Era a pochi metri da me, intento ad accendersi a sua volta una sigaretta, si alzò il bavero della giacca e scosse la testa di riccioli castani, avvicinandosi alla balaustra a cui ero appoggiata.

-Non sono io quella che vuole fare la cantante – risposi con un'alzata di spalle.

Leonardo mi si affiancò con un'aria furbetta stampata sul viso, come se si stesse divertendo un mondo.

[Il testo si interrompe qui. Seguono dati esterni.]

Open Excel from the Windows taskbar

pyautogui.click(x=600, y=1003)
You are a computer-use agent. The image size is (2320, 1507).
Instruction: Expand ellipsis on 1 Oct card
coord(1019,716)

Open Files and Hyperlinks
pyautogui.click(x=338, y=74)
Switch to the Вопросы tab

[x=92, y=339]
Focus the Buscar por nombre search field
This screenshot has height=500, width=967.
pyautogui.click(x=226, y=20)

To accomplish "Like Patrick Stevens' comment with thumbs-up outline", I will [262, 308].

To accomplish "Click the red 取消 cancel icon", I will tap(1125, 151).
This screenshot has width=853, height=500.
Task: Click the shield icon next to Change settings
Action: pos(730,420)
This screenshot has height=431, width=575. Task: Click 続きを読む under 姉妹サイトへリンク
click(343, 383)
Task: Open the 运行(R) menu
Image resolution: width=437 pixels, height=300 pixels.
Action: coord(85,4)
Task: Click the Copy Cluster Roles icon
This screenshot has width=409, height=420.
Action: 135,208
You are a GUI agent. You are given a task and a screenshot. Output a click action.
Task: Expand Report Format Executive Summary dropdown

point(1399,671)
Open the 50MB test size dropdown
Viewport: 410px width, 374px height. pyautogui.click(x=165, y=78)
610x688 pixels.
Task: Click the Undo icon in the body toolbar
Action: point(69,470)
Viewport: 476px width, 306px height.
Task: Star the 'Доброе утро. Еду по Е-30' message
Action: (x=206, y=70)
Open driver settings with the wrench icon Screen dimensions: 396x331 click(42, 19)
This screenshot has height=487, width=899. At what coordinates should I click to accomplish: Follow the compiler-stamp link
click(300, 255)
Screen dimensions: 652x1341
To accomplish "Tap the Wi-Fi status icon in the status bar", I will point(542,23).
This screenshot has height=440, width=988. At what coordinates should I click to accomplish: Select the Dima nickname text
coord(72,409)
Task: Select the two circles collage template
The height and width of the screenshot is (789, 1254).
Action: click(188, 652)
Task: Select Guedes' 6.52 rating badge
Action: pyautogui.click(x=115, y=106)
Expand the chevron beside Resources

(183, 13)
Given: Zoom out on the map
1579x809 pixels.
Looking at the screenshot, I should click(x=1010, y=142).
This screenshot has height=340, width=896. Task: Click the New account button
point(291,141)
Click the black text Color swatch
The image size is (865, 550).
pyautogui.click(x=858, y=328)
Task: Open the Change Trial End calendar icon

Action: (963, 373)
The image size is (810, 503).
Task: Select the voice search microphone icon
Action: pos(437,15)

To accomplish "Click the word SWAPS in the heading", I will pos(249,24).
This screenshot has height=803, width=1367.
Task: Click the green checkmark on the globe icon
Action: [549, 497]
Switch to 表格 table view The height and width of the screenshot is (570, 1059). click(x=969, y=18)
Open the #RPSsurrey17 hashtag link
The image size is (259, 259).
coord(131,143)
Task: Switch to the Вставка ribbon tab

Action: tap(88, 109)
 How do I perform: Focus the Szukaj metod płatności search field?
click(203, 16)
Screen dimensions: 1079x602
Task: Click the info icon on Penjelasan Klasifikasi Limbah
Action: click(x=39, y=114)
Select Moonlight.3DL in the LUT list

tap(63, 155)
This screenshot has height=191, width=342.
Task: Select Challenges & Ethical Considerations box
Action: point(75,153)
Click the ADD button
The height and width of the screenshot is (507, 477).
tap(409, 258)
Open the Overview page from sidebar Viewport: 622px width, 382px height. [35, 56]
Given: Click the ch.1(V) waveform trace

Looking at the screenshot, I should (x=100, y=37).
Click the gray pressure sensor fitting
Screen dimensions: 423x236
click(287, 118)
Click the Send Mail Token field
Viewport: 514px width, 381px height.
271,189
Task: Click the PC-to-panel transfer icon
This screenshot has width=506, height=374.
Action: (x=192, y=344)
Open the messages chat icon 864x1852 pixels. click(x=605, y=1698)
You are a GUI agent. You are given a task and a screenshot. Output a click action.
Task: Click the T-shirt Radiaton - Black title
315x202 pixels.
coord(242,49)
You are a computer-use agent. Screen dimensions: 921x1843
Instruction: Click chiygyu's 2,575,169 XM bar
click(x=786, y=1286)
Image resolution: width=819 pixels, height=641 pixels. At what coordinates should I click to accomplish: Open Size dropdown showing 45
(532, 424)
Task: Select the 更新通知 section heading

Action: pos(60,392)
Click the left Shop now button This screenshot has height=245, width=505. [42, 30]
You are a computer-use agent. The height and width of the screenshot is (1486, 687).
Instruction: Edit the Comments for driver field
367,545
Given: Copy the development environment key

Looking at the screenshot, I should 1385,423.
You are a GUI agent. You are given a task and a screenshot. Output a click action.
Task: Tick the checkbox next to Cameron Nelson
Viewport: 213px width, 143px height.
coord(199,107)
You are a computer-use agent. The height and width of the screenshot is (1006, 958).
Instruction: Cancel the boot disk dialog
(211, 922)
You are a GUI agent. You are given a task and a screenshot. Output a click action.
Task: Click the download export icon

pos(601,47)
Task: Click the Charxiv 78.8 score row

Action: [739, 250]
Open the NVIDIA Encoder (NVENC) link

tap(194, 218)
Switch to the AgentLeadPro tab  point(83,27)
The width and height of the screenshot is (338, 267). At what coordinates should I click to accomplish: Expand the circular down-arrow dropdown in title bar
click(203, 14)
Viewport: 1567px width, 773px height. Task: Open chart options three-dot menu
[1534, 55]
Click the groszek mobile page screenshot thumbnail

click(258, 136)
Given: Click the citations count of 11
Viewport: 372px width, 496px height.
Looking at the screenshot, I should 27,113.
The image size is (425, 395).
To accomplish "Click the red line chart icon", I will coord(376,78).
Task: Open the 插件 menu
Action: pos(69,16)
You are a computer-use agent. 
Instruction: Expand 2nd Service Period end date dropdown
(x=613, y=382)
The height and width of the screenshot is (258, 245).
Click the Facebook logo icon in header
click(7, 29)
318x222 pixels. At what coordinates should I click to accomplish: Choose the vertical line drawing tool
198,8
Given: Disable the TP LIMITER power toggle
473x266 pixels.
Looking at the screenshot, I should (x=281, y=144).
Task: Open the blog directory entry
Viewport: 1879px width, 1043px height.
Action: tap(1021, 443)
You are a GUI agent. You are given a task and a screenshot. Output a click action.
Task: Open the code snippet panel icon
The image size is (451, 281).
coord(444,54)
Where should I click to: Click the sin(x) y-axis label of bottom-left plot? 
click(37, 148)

Il suo profumo era dolce, mi arrivò piano piano alle narici, qualcosa misto tra mandorla e spezie, che non riuscii bene ad identificare, perché era un buon profumo, anzi no, era un profumo in grado da farmi distogliere il pensiero da qualsiasi altra cosa avessi in mente di dire. Non avevo mai sentito un profumo simile, qualcosa che ti entrava dentro alle narici e ti drogava, perché non riuscivi a pensare ad altro, se non a quel profumo speciale, unico, che colorava tutta l'aria intorno.